> _PROBLEM TO SOLVE_
Reproduce word for word the stretch of lines from the one containing "Click the Få mere at vide heading" through the one containing "Action: point(226,402)", omitting the pictures.
====== EXERCISE INPUT ======
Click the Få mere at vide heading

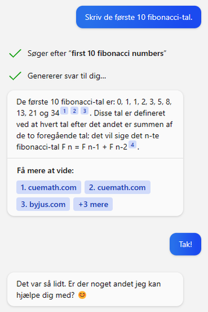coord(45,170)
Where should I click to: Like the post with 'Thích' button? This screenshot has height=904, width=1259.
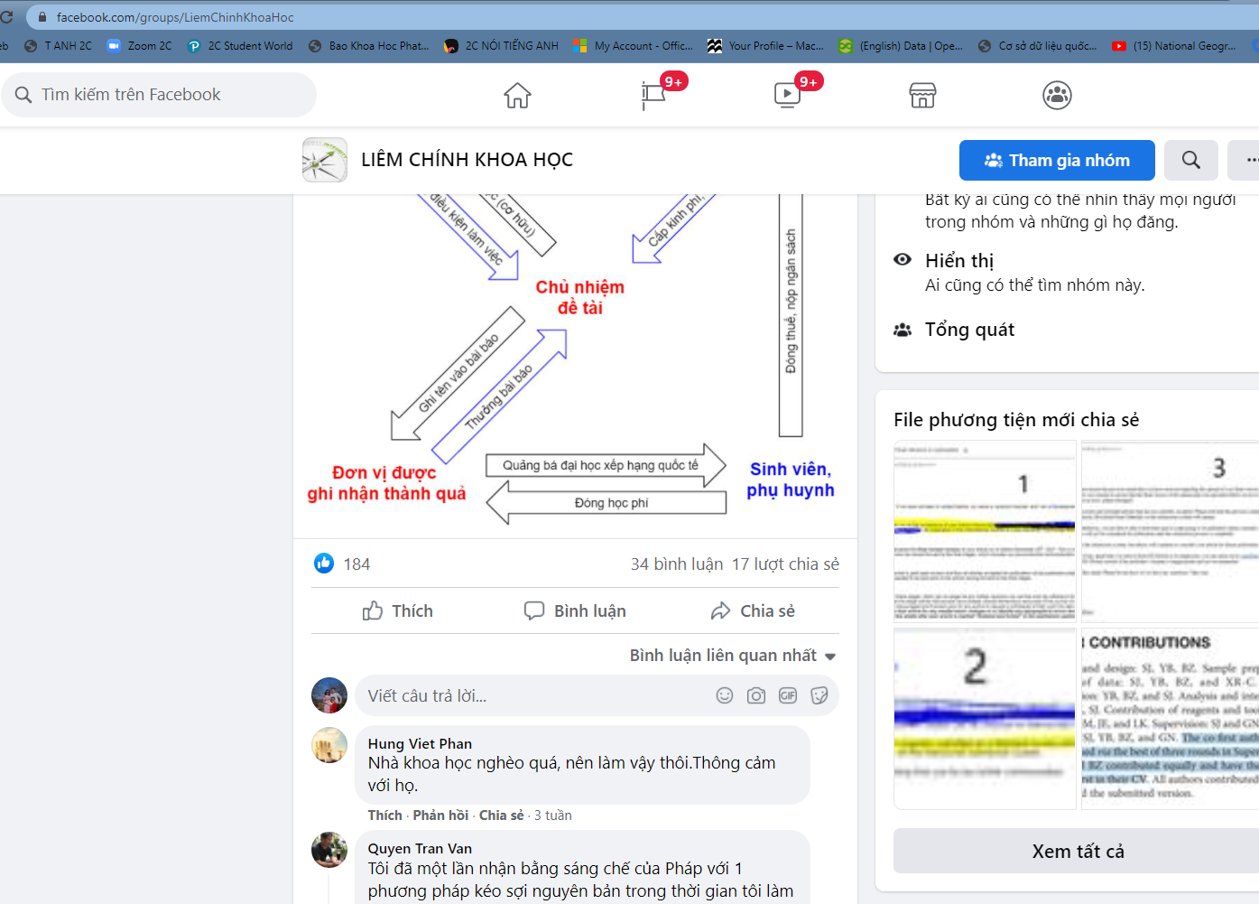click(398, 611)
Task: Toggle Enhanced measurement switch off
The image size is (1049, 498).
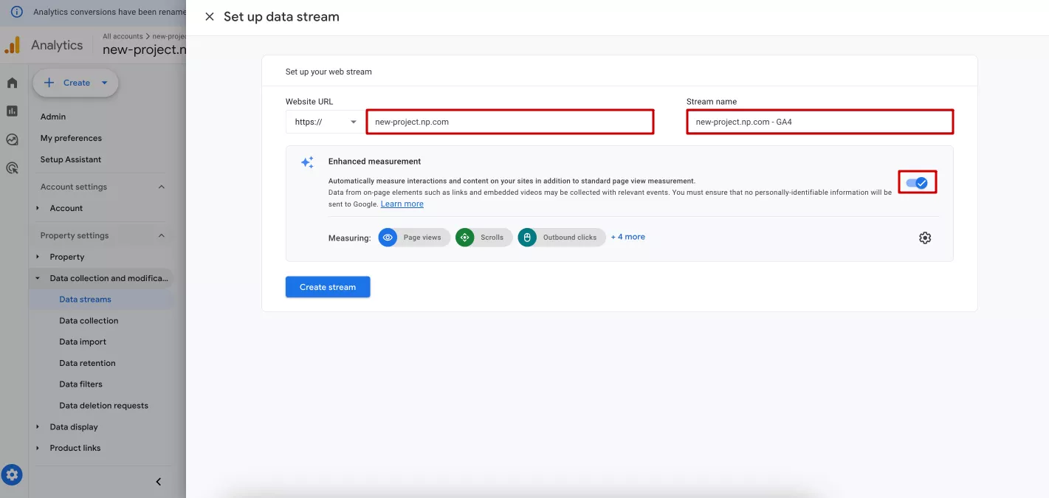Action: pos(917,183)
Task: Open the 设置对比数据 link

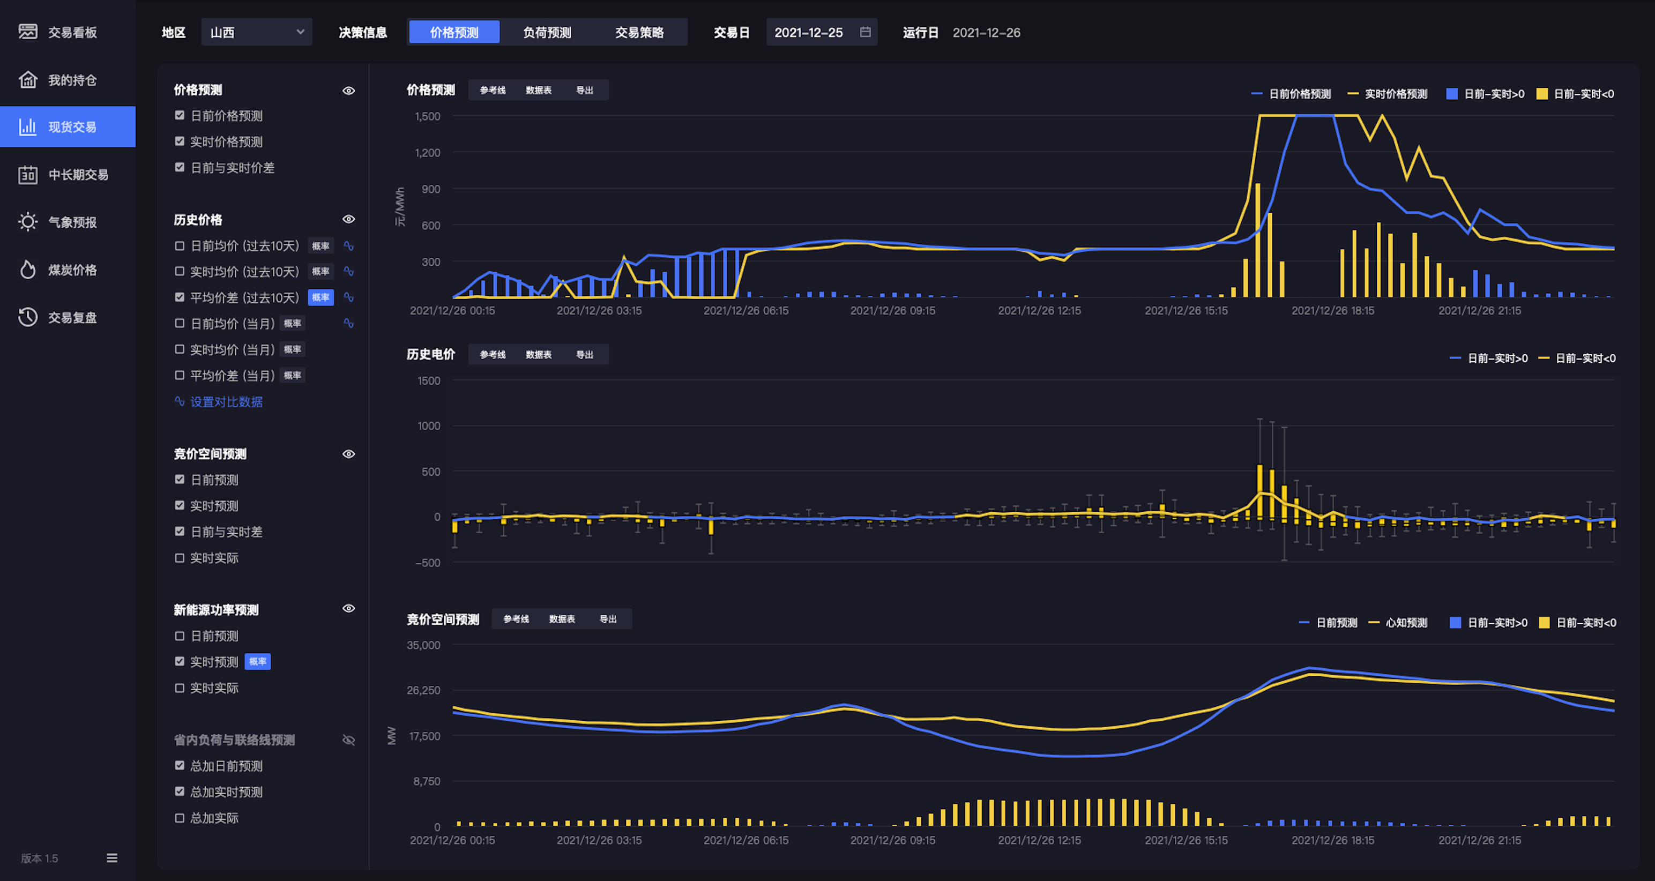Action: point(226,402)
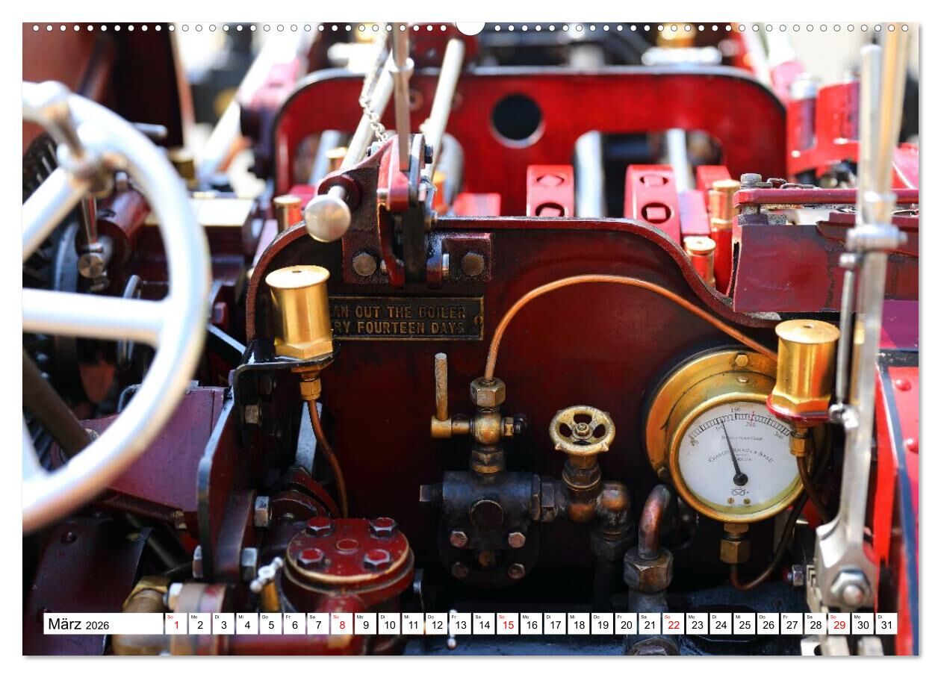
======
====== EXERCISE INPUT ======
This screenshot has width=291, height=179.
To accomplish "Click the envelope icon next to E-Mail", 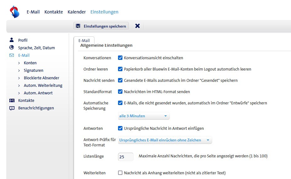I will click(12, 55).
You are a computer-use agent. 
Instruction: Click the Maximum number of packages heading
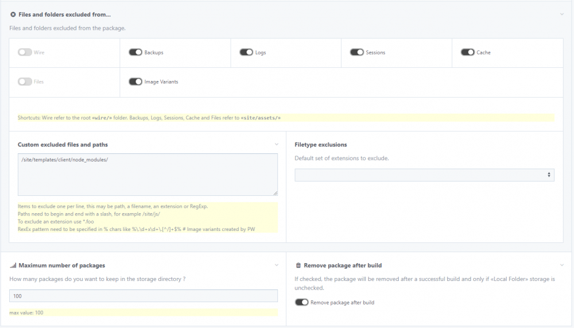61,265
======
> _OUTPUT FOR THIS EXERCISE_
Click the Få mere at vide heading

coord(45,170)
Where should I click to: Like the post with 'Thích' button? This screenshot has height=904, width=1259.
click(398, 611)
Task: Toggle Enhanced measurement switch off
The image size is (1049, 498).
Action: pos(917,183)
Task: Open the 设置对比数据 link

Action: point(226,402)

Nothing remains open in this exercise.